Other companies’ lines are effectively maxed out, including TransCanada Corp’s existing 591,000 Keystone oil line and Kinder Morgan Energy Partners’ 280,000 bpd Express-Platte system into southern Illinois.
Until about a year ago, a squeeze seemed unlikely. After years of environmental reviews, TransCanada’s $7 billion Keystone XL project seemed set to get approval to add as much as 830,000 barrels per day of new capacity by 2013.
But the project became mired in U.S. political infighting and opposition from environmental groups.

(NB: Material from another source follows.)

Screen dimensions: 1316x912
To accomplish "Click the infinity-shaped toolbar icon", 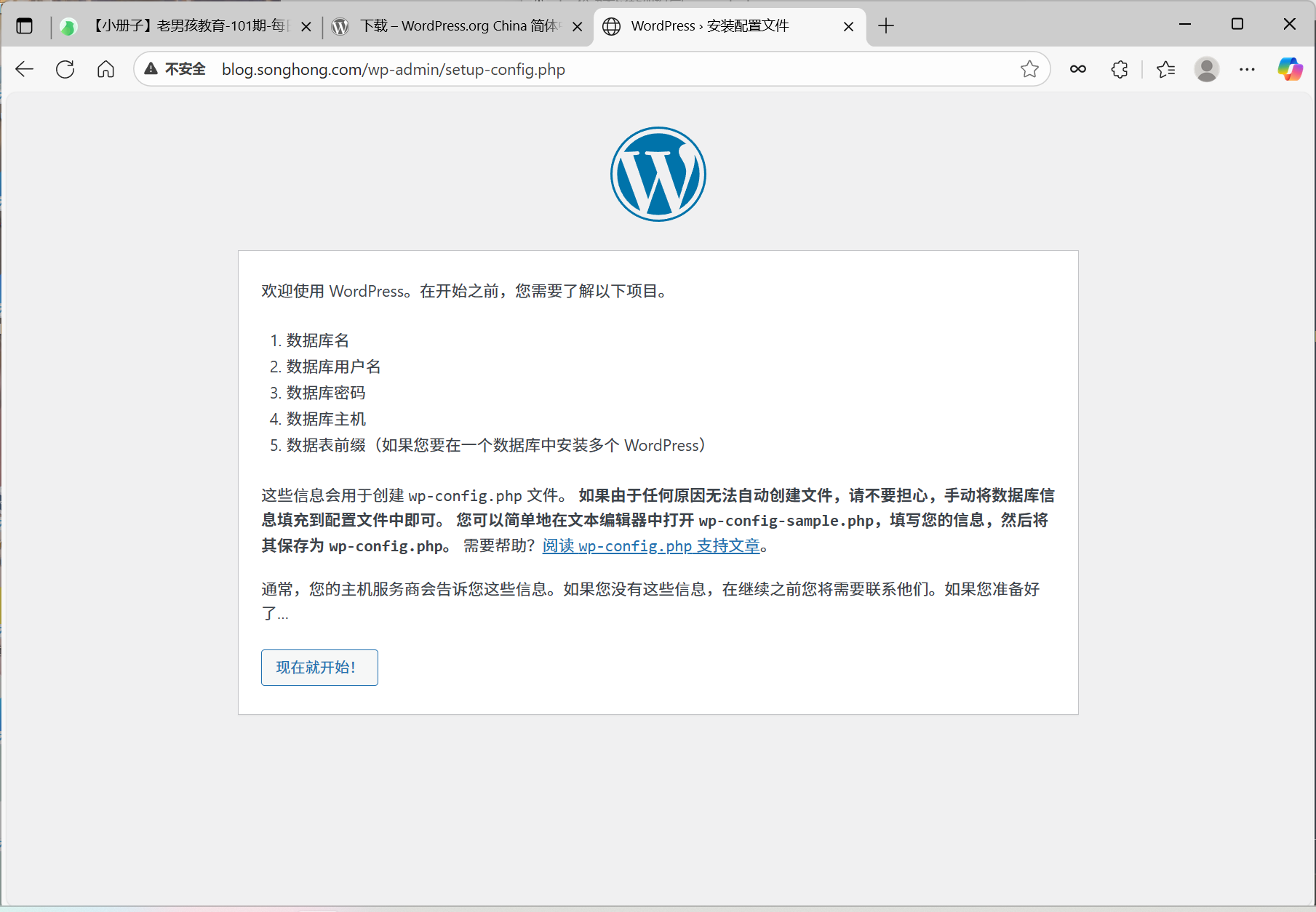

In January, the Obama Administration denied the project its necessary State Department permit, forcing it to re-apply for approval.
Although TransCanada now has Obama’s blessing to move forward on building the line’s southern Cushing-to-Houston leg, it may have to wait until after the November presidential election to start work on the cross-border portion of the line, which it now hopes to complete only by 2015.
“There seems to be increasing support for the project in the U.S.,” said Paul Lechem, an analyst at CIBC World Markets. “We’ll see if it gets built on schedule, but it seems that things are starting to line up a little bit better there.”
Efforts to shift more oil to its Western ports — alleviating capacity fears and also reducing producers’ total dependence on the U.S. market — also face fierce resistance from environmentalists and aboriginal groups.
Regulators have extended lengthy public hearings into Enbridge’s 525,000 bpd Northern Gateway project due to the volume of complaints, while Kinder Morgan has yet to apply for regulatory approvals for plans to double the size of its existing 300,000 bpd Trans Mountain pipeline.
A larger question also looms: Will U.S. refiners be willing to buy all this thick, sulphurous crude?
BP Plc is modernizing its 405,000 bpd refinery at Whiting, Indiana, in order to boost its use of heavy Canadian crudes as a feedstock, while Marathon Petroleum Corp’s Michigan plant is in the midst of an overhaul to boost heavy crude intake by 13 percent to 120,000 bpd.
Beyond that, however, plans are limited. So instead, many want to move into new markets like the refining cluster on the U.S. gulf coast, the end point of Keystone XL and the Seaway pipeline that Enbridge and Enterprise Product Partners are reversing and expanding.
“We have capacity on our system but we can’t use all of it today because there aren’t downstream markets for all of it,” says Enbridge’s Yu. “By the end of this year we may have spare capacity but we won’t have markets for it.”